A mosquito will be used to prevent the spread of a disease caused by another mosquito. We are indeed living in exciting times. The US has decided to fight Zika in Florida with mosquitoes.

Zika virus is carried by the female Aedes aegypti mosquito. Originating in Brazil last year, the virus has been linked to abnormally small head size at birth (microcephaly) and lasting developmental problems in infants. This dreadful mosquito preyed on thousands of lives, with 1,700 cases of microcephaly being reported in Brazil alone.

Now that this mosquito has taken a swift flight through Caribbean and Americas, it has landed in the US as 15 cases have been records in the Wnywood neighborhood of Miami within last few days. Believed to be carried by the local insects, state authorities are alarmed by a possible Zika outbreak in Florida and its neighboring states.

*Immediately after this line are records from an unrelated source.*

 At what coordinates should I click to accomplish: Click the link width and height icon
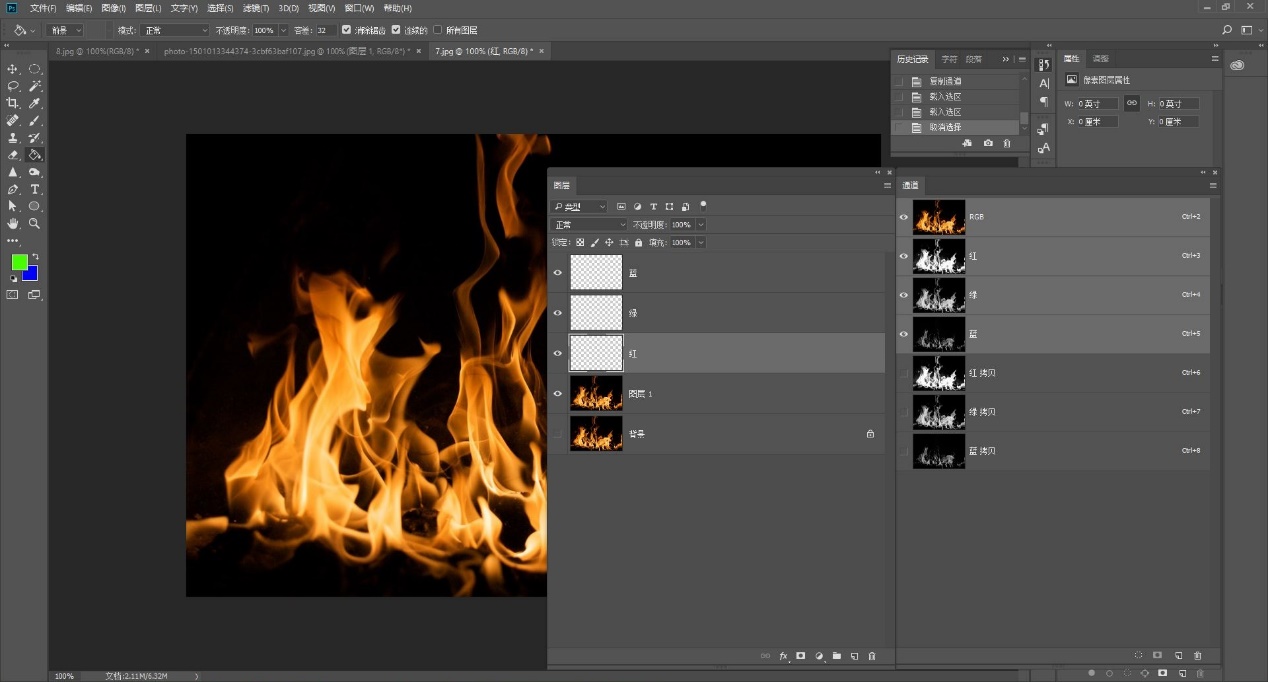pyautogui.click(x=1131, y=103)
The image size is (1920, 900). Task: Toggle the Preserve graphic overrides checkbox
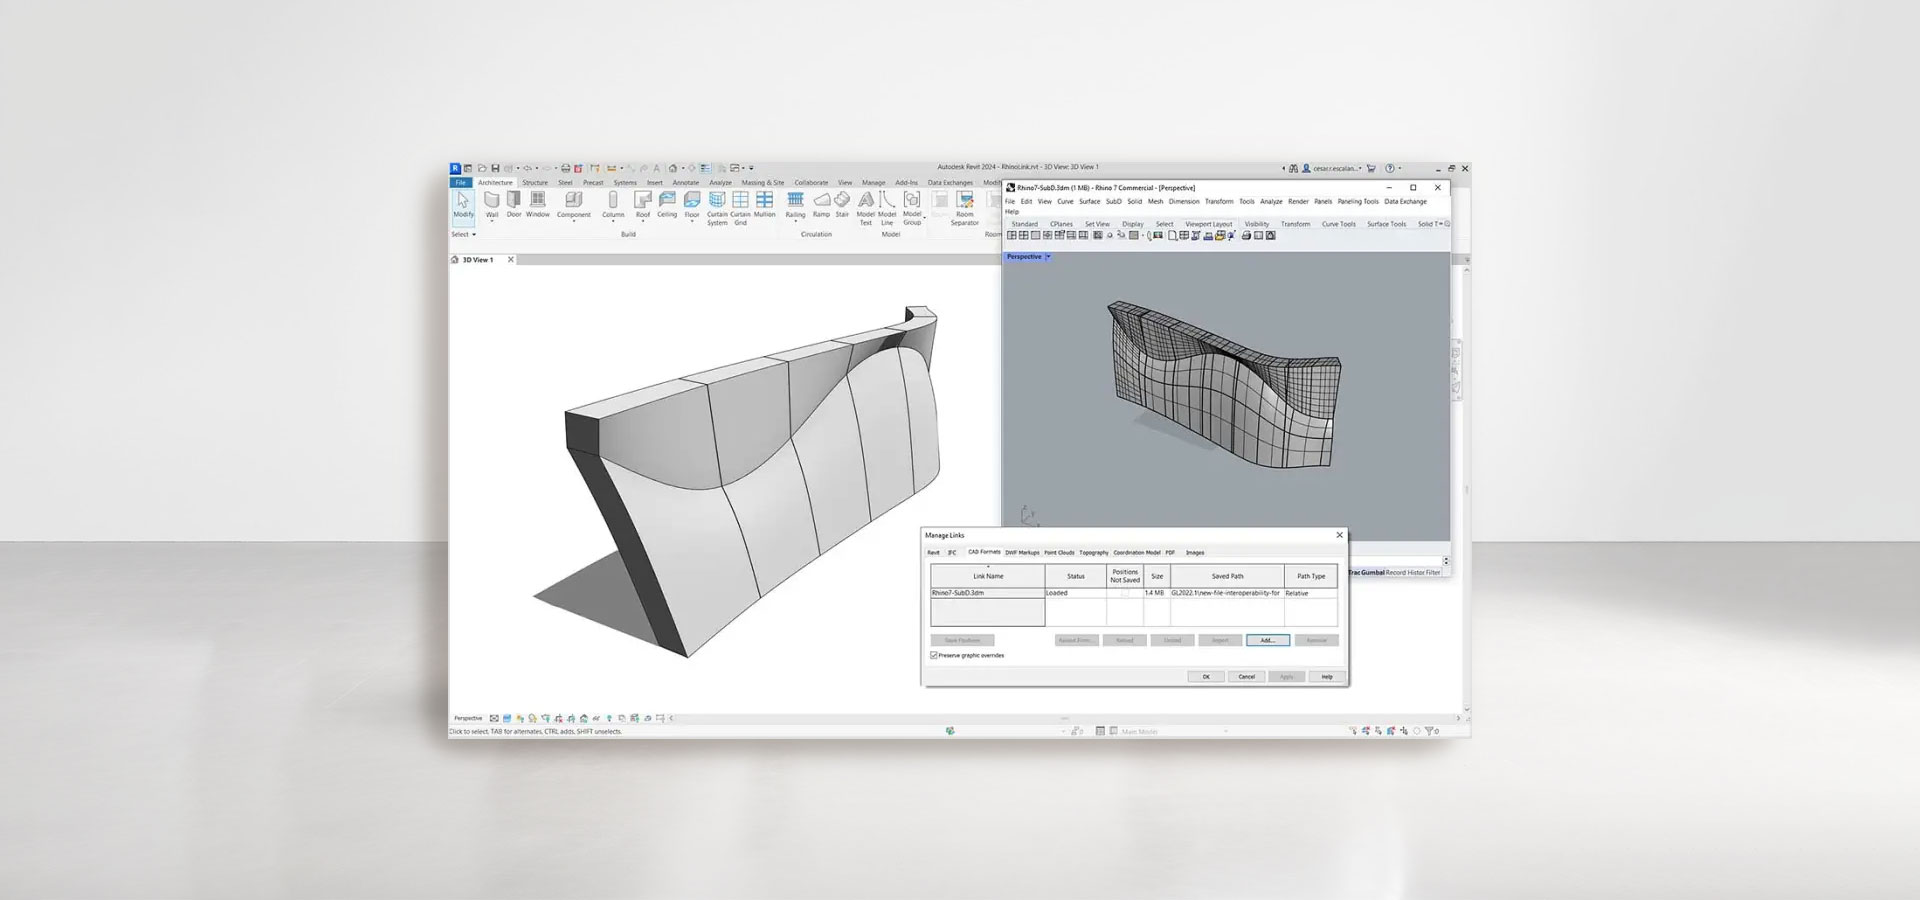click(934, 655)
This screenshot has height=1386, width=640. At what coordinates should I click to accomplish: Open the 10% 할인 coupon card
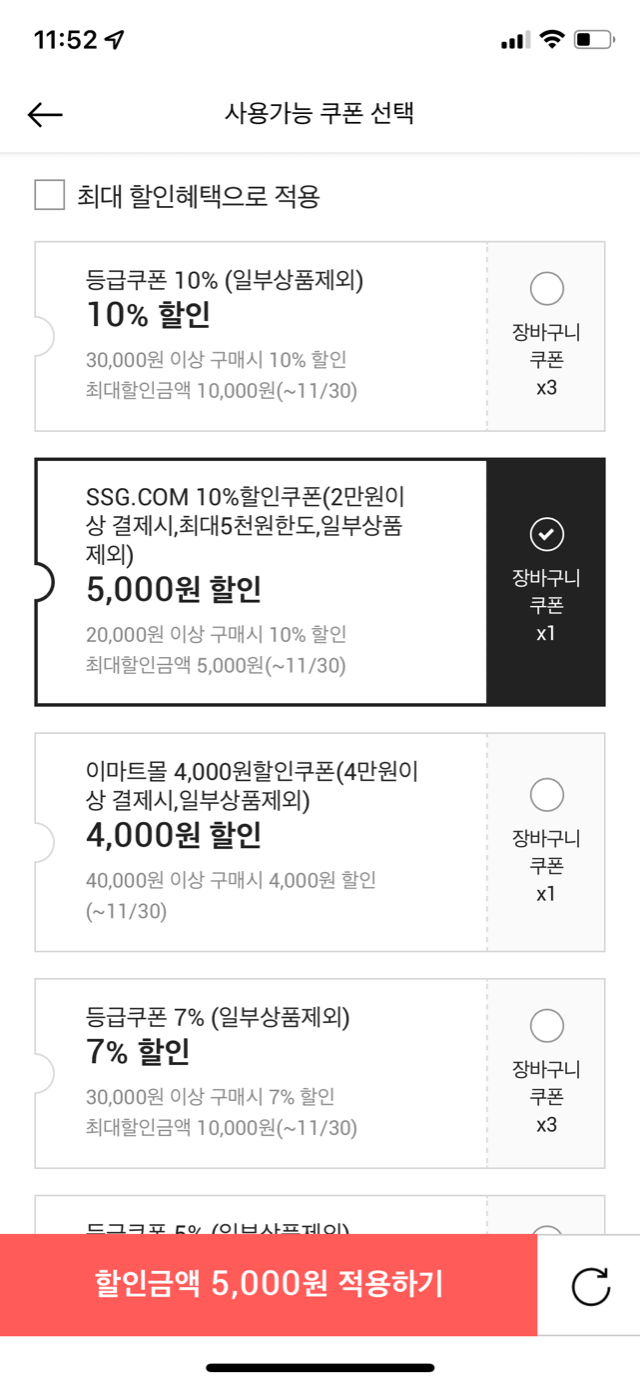pos(260,336)
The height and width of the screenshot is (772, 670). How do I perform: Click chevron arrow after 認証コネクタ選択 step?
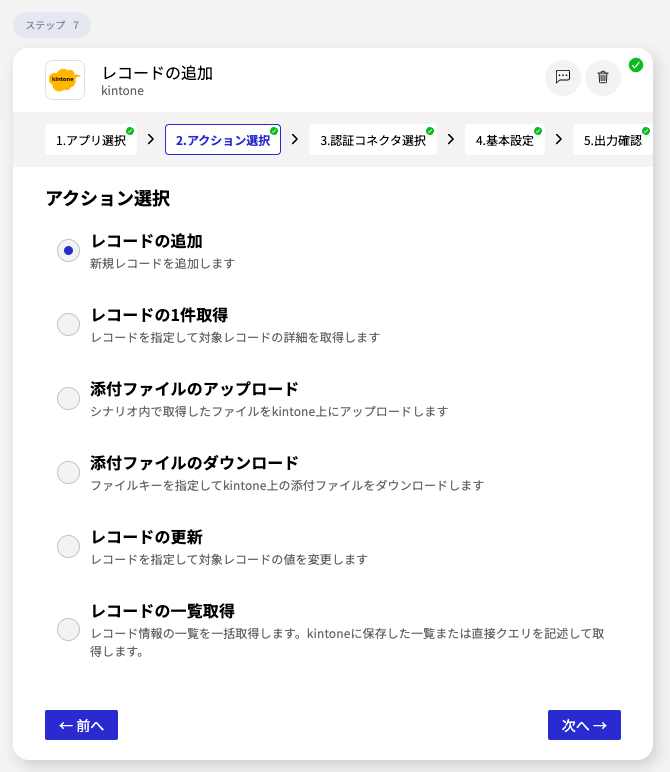(x=451, y=139)
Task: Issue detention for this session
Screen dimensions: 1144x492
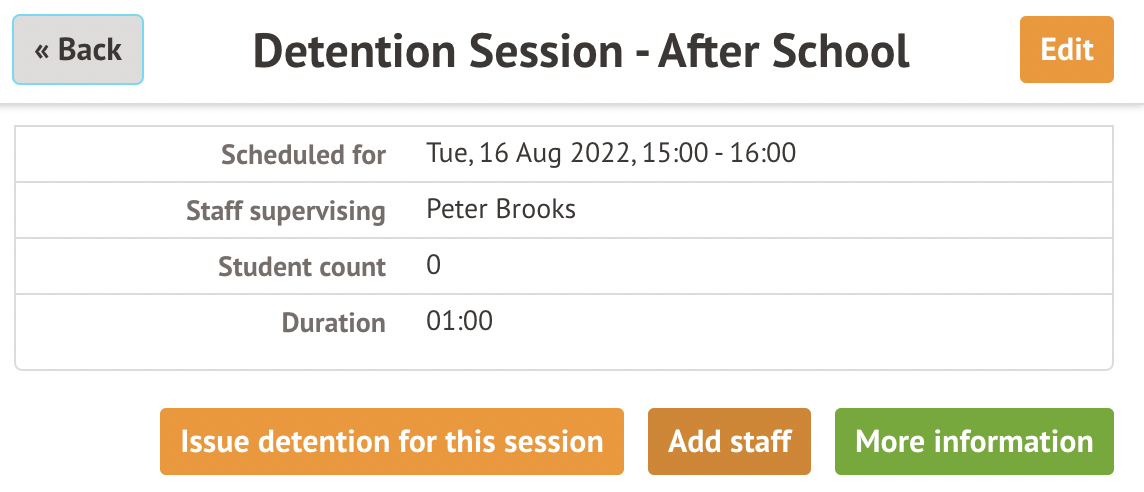Action: coord(391,441)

In wake of this threat, US Food and Drug Administration (FDA) has approved a field trial for genetically engineered (GE) mosquitoes (OX513A) on Key Haven, an island in Florida. Manufactured by a British Biotech Company, Oxitec Ltd, these GE mosquitoes have been found to effectively contain the spread of the virus by limiting the offspring population. These mosquitoes are engineered to mate with female mosquitoes and limit the life of the offspring, which are destined to die before reaching maturity. In this way, the mosquito population will be cut down to secure levels.

These GE male mosquitoes will be released into Florida’s air at an average of 20-100 per person, depending on the locality’s population.

Previous trials have shown about 96% reduction in the dangerous population of Aedes aegypti mosquito and similar outcomes are expected out of the trial in Florida.

In the recent press release, the FDA has said that no harmful impact on the environment is expected by the release of these mosquitoes. However, in November a referendum will be carried out to decide the fate of the use of this technique in future.